The funding is being led by Accel, with previous investors Insight Partners and REWE Group also participating. Munich, Germany-based Commercetools spun out of REWE — a giant German retailer, and also a customer — and announced $145 million in investment led by Insight in October 2019.

This latest round represents a huge hike on its valuation since then, when Commercetools was valued at around $300 million.

Part of the reason for the big bump, of course, has been the wave of interest in digital transactions from shopping online. E-commerce was already growing at a steady pace before 2020, by some estimates representing more than half of all commerce transactions.
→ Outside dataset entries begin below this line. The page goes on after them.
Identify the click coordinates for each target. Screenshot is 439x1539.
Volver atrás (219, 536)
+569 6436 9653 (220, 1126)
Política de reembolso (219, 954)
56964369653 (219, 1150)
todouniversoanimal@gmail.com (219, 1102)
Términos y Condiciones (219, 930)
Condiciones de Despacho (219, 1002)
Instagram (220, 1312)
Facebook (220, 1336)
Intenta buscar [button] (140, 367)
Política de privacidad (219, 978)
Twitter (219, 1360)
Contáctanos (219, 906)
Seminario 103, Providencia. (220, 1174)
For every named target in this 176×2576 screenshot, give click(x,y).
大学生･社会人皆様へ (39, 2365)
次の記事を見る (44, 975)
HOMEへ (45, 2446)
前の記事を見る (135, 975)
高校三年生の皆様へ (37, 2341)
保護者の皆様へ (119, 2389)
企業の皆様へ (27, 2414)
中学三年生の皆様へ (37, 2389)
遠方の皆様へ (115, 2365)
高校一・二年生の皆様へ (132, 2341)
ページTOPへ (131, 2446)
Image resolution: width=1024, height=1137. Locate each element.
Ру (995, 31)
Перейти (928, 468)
The Covid-19 pandemic turbo-charged that proportion, with many retailers switching exclusively to internet sales, and consumers stuck at home happy to shop with a click.

While companies like Shopify have addressed the needs of smaller retailers, providing them with an alternative or complement to listing on third-party marketplaces like Amazon’s, Commercetools has built its business around catering to larger retailers and the many specific, large-scale needs and investment budgets that they may have for building their digital commerce solutions.
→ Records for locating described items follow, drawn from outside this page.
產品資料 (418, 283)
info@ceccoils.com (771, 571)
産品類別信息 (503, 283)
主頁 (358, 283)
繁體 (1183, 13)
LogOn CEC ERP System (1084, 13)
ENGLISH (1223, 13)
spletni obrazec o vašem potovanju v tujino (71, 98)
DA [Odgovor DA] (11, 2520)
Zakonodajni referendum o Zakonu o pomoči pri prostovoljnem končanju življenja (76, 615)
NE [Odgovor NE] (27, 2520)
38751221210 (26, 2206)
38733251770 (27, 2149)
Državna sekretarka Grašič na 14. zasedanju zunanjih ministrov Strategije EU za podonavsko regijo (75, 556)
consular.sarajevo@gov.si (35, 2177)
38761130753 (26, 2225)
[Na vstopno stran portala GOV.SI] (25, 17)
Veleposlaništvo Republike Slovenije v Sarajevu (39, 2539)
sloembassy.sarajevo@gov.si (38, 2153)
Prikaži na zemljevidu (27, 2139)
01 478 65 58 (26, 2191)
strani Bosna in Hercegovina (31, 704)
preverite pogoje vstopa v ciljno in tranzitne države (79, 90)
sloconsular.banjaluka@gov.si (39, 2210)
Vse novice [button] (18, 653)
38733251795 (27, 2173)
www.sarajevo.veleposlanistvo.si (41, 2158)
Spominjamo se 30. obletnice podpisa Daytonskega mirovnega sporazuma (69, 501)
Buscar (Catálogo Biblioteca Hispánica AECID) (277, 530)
It provides some 300 APIs today around some nine “buckets” of services, and a wide network of integration partners, Hoerig said, and powers some $10 billion of sales annually for its customers, which include the likes of Audi, AT&T, Danone, Tiffany & Co., John Lewis and many others.

“Our main focus is the retailer with more than $100 million in gross merchandise value,” Hoerig said. “This is when it becomes interesting.” But he added that the force of market growth is such that Commercetools is also seeing a lot of business from smaller companies that are simply needing more functionality to address their fast growth. “So we also sometimes have customers that start at $5 million in GMV and quickly go to $50 million. With that scale, they also have specific requirements, so the lines get a bit blurry.” (And that also explains why investors are so interested: there is a lot of evidence of the market growing and growing; and by capturing smaller retailers on big trajectories, that represents a lot more scale for Commercetools.)

Hoerig is sometimes credited with being the person who first coined the term “headless commerce”, which basically means APIs that can be used by a company, or its team of strategists, developers and designers, to build their own customized check-out and other purchasing experiences, rather than fitting these into templates provided by the tech company powering the checkout.

But as the API economy has continued to grow, and the world of non-tech companies that use tech continues to mature, that has taking on a mass-market appeal, and so Commercetools is far from being the only one in this area. In addition to Shopify (which has its own version targeting larger businesses, Shopify Plus), others include SprykerSwellFabricChord and Shogun.

Commercetools will be using the funding both to continue organically expanding its business, but also to make some acquisitions to bolt on new customers, and new technology, tapping into some of the scaling and consolidation that is taking place across e-commerce as a whole. What will be interesting to see is where consolidation will happen, and which startups will be raising money to scale on their own: right now there is a lot of enthusiasm around the space because it is so buoyant, and that will spell more money being funneled to more startups.

Case in point: when I first got wind of this funding round, Commercetools told me it was in the middle of a deal to acquire a company. In the end, that company decided to stay independent and take some more investment to try to grow on its own. Hoerig said it’s now pursuing another target.

Indeed, that is also the bigger force that has brought Commercetools to where it is today.

“The chance to invest in a fast-growing, innovative commerce platform was one we could not pass up,” said Ping Li, the partner at Accel who led on this deal, said in a statement. “Commercetools provides e-commerce enterprises the technology necessary to capture revenue in the rapidly growing global e-commerce market.”